A couple of months ago, installation of water heaters on nearly every floor showed up on the critical path. And with one week scheduled for installation per floor, we had water heaters occupying about seven months of the remaining critical path.

I understood how the water heaters wound up on the critical path. The contractor had added activity relationships between water heaters on each floor – something we were calling “crew restraints” way back in the early 1980s.

Here is the funny part. When I filed my report with the owner, the contractor accused me of modifying his schedule update! He had no idea these crew restraints existed or why they had been added. The reality is that the crew restraints had always been in the schedule but due to better progress on other paths, this water heater path had now been exposed.

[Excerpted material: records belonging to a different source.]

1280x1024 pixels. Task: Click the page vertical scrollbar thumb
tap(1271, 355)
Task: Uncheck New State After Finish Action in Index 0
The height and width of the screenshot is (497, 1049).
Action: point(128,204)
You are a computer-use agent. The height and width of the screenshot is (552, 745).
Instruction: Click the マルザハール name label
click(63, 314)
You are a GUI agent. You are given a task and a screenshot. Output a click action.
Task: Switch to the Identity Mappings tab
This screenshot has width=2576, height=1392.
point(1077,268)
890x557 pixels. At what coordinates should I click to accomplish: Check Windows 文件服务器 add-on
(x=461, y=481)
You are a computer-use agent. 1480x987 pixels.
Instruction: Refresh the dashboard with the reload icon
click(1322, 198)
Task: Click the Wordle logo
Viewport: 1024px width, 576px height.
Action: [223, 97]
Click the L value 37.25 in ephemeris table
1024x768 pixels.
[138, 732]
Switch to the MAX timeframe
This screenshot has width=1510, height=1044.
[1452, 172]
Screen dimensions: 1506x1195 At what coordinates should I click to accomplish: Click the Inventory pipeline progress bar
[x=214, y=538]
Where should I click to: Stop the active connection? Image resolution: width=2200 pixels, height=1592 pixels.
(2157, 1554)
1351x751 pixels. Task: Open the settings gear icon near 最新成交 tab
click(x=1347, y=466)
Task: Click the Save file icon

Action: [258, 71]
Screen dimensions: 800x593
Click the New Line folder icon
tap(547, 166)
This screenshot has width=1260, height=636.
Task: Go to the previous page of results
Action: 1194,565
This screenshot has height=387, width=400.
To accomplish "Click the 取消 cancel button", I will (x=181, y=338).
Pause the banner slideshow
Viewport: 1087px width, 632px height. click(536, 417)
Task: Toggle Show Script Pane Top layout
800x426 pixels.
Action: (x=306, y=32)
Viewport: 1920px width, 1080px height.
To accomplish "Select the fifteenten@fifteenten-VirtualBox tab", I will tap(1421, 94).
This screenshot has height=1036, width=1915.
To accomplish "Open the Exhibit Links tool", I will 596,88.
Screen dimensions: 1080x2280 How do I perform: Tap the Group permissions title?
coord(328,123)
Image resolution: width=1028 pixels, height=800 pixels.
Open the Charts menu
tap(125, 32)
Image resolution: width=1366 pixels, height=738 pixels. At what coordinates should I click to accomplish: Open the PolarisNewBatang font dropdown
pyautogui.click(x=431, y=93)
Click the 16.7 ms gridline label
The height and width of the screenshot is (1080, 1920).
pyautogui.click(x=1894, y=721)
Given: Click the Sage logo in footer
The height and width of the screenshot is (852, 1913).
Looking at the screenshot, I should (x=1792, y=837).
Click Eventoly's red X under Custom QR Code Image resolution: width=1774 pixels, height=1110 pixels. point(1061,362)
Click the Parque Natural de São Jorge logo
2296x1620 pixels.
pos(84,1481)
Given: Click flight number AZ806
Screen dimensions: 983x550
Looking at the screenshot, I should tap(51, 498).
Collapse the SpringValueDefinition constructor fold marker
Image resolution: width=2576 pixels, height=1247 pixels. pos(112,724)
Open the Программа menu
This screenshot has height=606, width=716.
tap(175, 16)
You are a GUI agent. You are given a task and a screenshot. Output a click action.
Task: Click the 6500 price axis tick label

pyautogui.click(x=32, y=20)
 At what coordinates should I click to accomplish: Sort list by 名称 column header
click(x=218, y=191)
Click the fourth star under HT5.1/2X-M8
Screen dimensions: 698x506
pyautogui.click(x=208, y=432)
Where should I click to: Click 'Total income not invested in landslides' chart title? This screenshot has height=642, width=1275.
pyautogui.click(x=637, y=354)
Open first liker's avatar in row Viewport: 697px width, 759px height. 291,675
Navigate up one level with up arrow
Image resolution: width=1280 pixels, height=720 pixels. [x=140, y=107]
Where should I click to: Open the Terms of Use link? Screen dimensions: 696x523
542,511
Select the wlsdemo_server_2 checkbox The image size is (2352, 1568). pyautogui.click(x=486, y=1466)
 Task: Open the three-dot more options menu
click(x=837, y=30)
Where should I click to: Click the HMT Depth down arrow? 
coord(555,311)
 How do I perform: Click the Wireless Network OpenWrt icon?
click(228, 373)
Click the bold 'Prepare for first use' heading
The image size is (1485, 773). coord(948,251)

If you are wondering why water heaters were such a concern, the fact is that most of the interior work (drywall, painting, etc.) had similar crew restraints. But only the water heaters assumed one floor at a time. I have no idea why. It is clearly a very conservative assumption, and as many of you who read my blog on a regular basis already know, I prefer The Schedule That Can be Beat.

Nevertheless, this project is behind schedule and letting the water heaters control the project completion date is not acceptable. Yet this trend continued for another month. Finally, the contractor revised the logic so that water heaters overlapped on some floors. The critical path is now starting to make a lot more sense.

That’s just it. A good scheduler should know what belongs on the critical path. Even when I am still building the baseline schedule I have an idea of what will be critical. During the monthly updates I believe I know what should be critical as well if my logic is still valid and the contractor makes sufficient progress.

Submittals tend to be ignored by the contractor because so many of them have large float values. Whenever a submittal pops up on the critical path after I make a preliminary run of the monthly update I get very suspicious. Most of the time, the contractor’s memory improves dramatically when I tell him a submittal is on the critical path (“oh yeah, we submitted those shop drawings weeks ago!”).

Schedulers cannot afford to be gullible. People gives us bad data all the time and expect a good result. Not going to happen! The guy who told me he was 75 percent complete last month will report that he is 60 percent complete this month. Which number is the truth? The reality is that we tend to get better information on the most critical activities because everyone more or less understands what “critical” means (fingers crossed).

So how do we avoid becoming pigeons? Here are a few things to consider:

  1. Never publish a schedule until the draft version has been reviewed by the project stakeholders. We do not want someone coming back and saying the logic is wrong, the durations are a fantasy, etc. after the schedule has been submitted to the owner.
  2. Use Activity Steps on complex tasks to make it easier to report progress. I think Activity Steps are one of the best features in Primavera P6 ignored by most casual users.
  3. “Gut check” the critical path. Even if the critical path seems acceptable to other project stakeholders, they are probably not scheduling experts and they certainly do not understand the details of the schedule nearly as well.
  4. Always use Retained Logic as the scheduling method in Primavera P6 for activities with progress. Nothing keeps you, and everyone else, honest like being confronted with out-of-sequence work.
  5. Avoid unnecessary logic changes. If the project is not going according to plan, why? If the owner is causing work to be performed out-of-sequence we need to preserve the logic to show the delay. But if the contractor has simply changed his mind, by all means modify the logic to keep it realistic.
  6. Educate yourself. If scheduling is not something you really understand, you need training or guidance. I studied CPM in college, but I really did not know how to apply it correctly until I started working side-by-side with professional schedulers.

There you have it. Spread your wings and fly! Okay, so perhaps that is not really the best metaphor.